■ **The records**:

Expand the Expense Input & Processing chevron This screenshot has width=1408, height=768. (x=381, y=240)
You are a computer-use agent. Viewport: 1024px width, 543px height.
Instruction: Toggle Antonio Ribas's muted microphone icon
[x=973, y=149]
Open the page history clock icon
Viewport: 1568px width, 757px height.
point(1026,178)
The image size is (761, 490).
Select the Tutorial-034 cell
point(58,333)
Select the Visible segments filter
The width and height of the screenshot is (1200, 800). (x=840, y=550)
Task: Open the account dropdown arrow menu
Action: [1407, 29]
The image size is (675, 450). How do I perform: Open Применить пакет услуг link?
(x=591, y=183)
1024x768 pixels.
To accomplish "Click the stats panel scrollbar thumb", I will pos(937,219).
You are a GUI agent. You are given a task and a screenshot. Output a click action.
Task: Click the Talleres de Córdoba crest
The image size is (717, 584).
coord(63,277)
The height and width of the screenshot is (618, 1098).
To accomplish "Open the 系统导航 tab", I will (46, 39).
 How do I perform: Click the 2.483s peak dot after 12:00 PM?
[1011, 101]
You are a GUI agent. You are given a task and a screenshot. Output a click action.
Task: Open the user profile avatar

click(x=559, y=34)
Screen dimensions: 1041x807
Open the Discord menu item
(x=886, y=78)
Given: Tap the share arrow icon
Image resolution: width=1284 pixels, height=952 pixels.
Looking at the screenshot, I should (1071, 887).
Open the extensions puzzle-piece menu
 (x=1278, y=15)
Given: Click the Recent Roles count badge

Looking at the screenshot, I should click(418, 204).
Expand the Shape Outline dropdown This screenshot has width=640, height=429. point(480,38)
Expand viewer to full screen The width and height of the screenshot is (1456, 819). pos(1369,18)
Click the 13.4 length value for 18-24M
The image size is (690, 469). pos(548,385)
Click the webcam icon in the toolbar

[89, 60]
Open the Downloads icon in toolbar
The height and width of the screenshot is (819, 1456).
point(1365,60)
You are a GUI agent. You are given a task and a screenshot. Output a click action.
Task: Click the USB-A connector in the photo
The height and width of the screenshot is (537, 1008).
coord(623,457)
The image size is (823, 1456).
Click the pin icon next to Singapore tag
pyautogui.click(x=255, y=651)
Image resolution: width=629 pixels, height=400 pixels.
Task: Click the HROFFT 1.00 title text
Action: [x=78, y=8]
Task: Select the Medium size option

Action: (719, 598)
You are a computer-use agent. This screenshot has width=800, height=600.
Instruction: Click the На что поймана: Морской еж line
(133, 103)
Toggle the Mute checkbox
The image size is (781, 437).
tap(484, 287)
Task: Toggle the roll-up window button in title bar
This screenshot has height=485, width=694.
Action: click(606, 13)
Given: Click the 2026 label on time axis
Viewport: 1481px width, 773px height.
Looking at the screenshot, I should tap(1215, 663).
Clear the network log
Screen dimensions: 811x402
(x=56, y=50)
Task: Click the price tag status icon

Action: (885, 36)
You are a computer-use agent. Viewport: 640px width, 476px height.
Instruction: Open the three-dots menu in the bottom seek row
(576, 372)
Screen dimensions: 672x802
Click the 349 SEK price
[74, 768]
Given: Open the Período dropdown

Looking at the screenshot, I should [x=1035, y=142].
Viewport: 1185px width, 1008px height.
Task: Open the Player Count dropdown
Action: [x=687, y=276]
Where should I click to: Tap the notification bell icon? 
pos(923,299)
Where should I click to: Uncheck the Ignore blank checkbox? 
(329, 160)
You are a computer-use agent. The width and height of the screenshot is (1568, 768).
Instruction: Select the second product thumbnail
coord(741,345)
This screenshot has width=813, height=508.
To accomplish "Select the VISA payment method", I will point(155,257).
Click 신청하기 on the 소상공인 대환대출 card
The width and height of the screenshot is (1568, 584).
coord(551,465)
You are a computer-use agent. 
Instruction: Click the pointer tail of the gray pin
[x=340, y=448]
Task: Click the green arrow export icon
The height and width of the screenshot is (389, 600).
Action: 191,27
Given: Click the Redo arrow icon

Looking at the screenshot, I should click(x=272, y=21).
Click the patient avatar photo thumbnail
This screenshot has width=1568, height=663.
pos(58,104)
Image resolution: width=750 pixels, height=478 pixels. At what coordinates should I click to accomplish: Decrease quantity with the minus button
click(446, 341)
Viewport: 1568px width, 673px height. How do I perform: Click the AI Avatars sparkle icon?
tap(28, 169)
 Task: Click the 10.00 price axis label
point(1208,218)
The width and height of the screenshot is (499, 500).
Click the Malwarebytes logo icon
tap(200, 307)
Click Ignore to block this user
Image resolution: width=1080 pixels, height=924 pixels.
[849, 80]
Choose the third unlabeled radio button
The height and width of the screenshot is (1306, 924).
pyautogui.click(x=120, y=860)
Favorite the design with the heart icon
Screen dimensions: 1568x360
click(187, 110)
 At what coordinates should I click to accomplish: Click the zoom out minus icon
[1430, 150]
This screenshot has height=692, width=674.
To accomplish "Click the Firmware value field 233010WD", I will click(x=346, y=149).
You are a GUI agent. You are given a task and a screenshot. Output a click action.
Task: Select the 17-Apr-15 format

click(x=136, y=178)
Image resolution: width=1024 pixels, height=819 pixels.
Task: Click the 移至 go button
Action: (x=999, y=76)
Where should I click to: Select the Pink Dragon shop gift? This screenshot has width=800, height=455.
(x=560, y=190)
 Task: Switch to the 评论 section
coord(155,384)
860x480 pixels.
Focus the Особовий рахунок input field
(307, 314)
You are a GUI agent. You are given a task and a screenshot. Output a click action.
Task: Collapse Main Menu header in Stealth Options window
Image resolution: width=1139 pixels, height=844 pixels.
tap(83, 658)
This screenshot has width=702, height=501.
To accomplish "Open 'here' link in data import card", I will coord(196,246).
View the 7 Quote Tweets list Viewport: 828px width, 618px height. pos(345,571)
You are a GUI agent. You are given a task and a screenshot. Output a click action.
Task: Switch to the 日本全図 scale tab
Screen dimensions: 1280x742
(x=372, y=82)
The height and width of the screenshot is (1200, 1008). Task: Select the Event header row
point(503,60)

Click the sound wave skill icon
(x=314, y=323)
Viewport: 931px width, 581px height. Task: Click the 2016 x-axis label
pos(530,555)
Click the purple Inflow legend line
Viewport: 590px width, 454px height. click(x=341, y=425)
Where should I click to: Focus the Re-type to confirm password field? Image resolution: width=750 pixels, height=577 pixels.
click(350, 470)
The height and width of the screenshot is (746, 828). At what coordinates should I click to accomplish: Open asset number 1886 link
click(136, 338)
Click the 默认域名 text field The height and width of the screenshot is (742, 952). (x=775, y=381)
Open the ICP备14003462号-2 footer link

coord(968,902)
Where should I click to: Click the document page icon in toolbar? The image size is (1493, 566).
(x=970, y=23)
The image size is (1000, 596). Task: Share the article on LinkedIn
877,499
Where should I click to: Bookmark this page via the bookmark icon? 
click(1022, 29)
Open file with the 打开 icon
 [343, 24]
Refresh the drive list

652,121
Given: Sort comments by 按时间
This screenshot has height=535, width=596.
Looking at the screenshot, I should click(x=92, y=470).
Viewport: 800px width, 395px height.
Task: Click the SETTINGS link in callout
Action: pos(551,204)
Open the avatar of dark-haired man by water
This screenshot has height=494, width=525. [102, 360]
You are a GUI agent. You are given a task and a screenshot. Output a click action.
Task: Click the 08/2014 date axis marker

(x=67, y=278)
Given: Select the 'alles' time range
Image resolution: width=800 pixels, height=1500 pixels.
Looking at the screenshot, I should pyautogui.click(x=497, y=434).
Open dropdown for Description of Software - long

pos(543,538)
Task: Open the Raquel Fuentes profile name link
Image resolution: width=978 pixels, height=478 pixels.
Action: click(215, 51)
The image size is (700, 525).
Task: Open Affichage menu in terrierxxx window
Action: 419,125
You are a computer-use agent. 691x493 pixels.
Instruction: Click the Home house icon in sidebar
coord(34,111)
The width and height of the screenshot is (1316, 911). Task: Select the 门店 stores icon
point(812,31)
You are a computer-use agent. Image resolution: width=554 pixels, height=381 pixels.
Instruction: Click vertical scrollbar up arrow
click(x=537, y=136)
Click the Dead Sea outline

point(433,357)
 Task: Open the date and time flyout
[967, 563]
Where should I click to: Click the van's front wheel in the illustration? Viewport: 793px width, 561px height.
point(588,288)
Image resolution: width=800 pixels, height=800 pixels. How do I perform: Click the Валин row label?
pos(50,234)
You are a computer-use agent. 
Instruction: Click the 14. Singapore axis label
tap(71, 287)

■ **Task prompt**: Within the entries, find each line holding the string "card". Reply with how many there are, as a number alone.

■ **Written response**: 2